MAnrico003Che cos’è un Manrico sarebbe piaciuto a Miguel de Cervantes e Dino Risi. Non perché c’è Roma d’estate e si lotta contro tanti fantasmi urbani, ma perché c’è una umanità e una sincerità rare nella vita come sul grande schermo. Questo documentario firmato da Antonio Morabito (Il venditore di medicine) esce il 7 aprile a Roma al Cinema Adriano, ma continuerà per diverse settimane con serate evento, grazie all’ Istituto Luce che ha voluto riproporlo in una versione nuova e rimontata rispetto a un lavoro di tre anni fa. Che cos’è un Manrico (trailer) non è un film sulla distrofia o la disabilità. È una commedia, un road-movie surreale, con protagonista un trentenne distrofico Manrico (Manrico Zedda) e il suo operatore, Stefano (Stefano Romani). Morabito ha fotografato sette giornate normali della strana coppia, trascorse nel cuore della Capitale in sella ad una carrozzina a motore, a fare slalom tra le macchine, arrampicandosi per i marciapiedi ostruiti, facendo tappa nei bar di Borgo Pio, nei ristoranti cinesi, a piazza San Pietro, fra i suonatori di strada di Campo De’ Fiori, arginando in casa quel torrente in piena che è la nonna, andando a vedere una partita della sua squadra di hockey per la prima volta da spettatore, in mezzo a tanti altri Manrico.

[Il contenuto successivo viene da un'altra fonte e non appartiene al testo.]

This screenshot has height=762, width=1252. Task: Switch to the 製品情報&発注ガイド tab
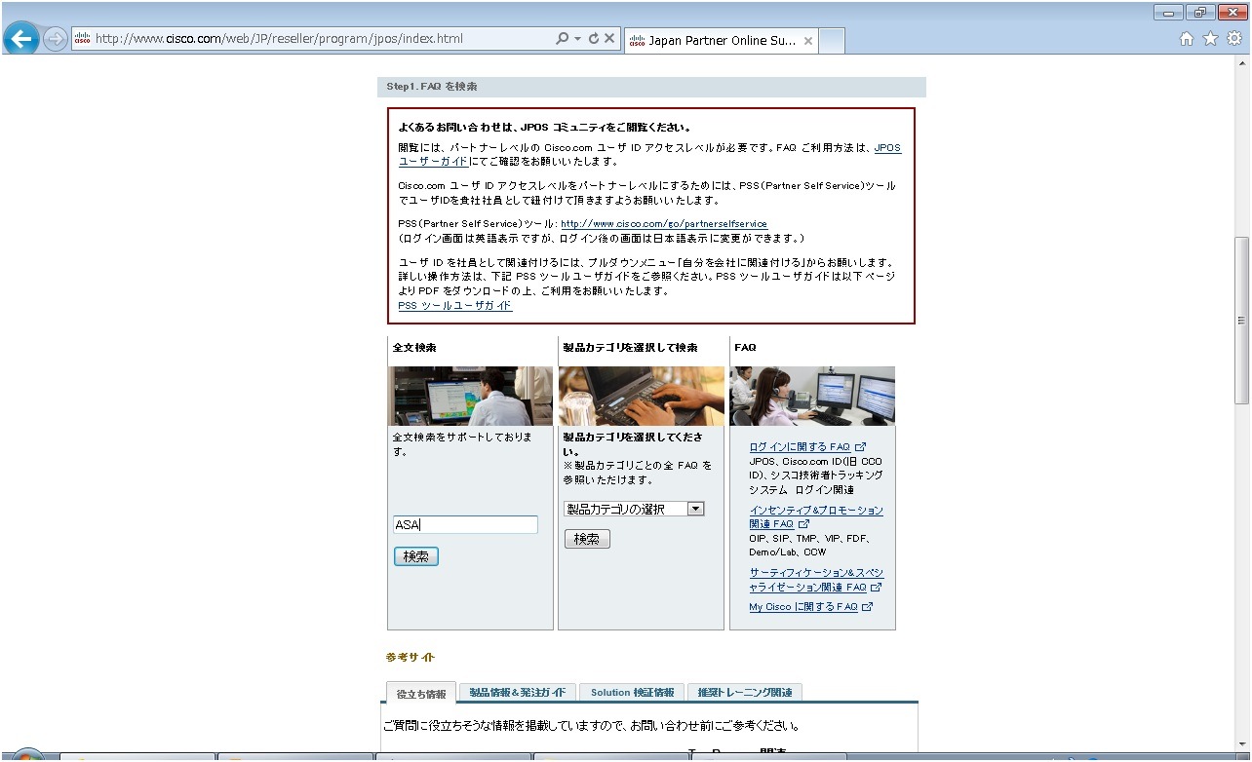(x=517, y=693)
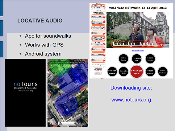Zoom in on the noTours map
The width and height of the screenshot is (175, 131).
click(75, 123)
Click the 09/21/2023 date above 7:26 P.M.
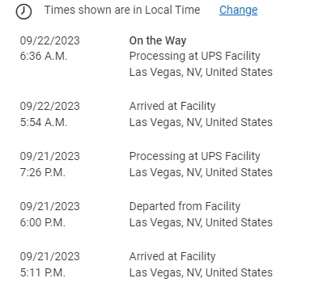 point(49,156)
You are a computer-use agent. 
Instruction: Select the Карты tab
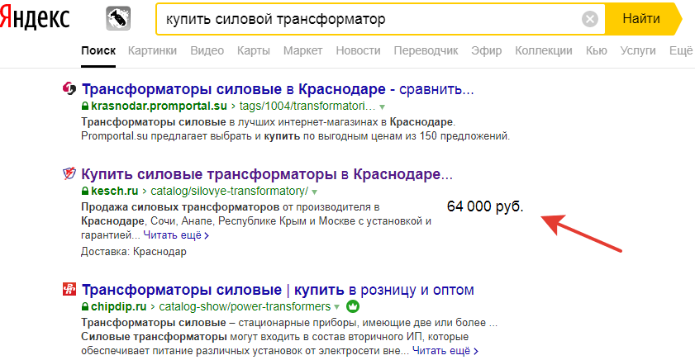254,51
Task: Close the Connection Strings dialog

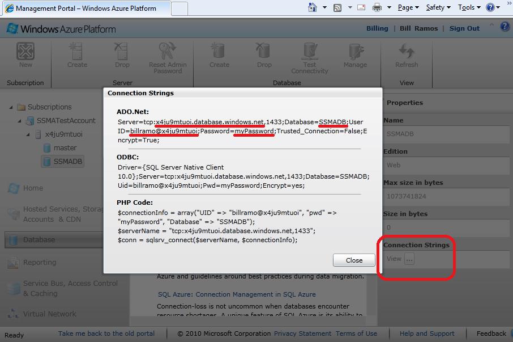Action: tap(354, 260)
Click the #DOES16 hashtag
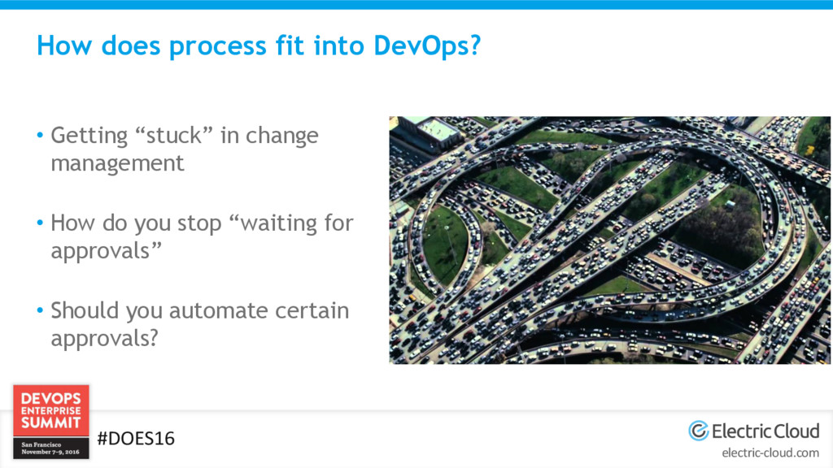Screen dimensions: 833x468 pos(136,439)
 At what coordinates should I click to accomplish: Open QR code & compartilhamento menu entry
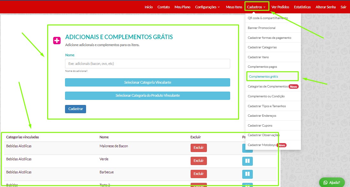coord(267,18)
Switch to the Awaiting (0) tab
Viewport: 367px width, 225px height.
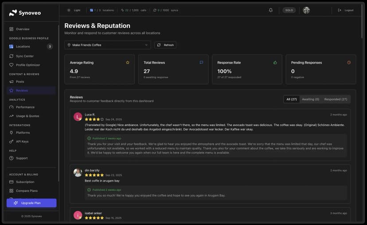click(310, 99)
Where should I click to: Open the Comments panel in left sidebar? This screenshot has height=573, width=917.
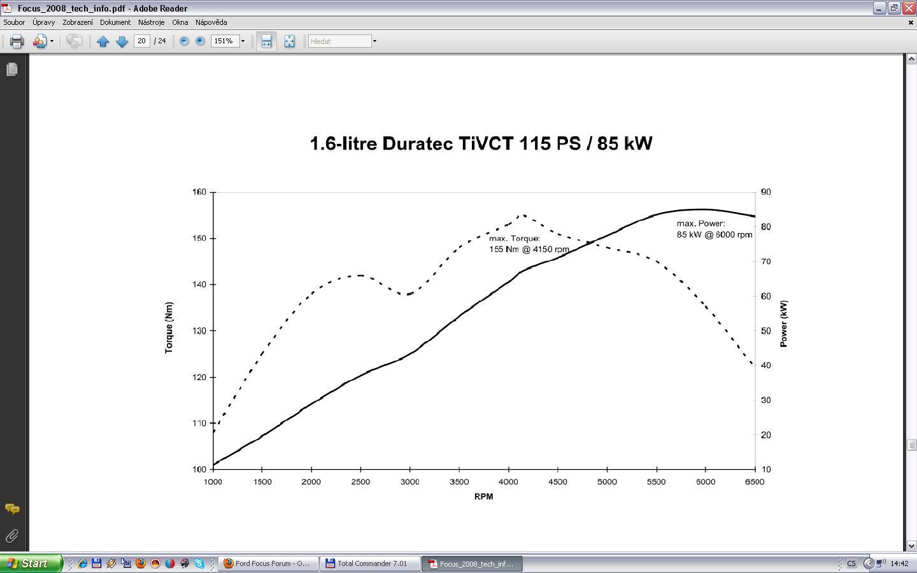click(11, 509)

Credo che il tema della disabilità sia solitamente affrontato secondo una serie di cliché – racconta Morabito – superando raramente un’idea superficiale che da sempre accompagna l’immagine del disabile nella mente dei cosiddetti sani. Quest’idea è costruita intorno ad una concezione del disabile come vittima da compatire, eventualmente da aiutare, sicuramente con le migliori intenzioni, ma tenendo ben presente la diversità che rappresenta, quasi fosse costituito da una materia diversa dalla nostra. Ciò è frutto della paura, causata a sua volta dall’ignoranza. E con le paure non si va lontano”.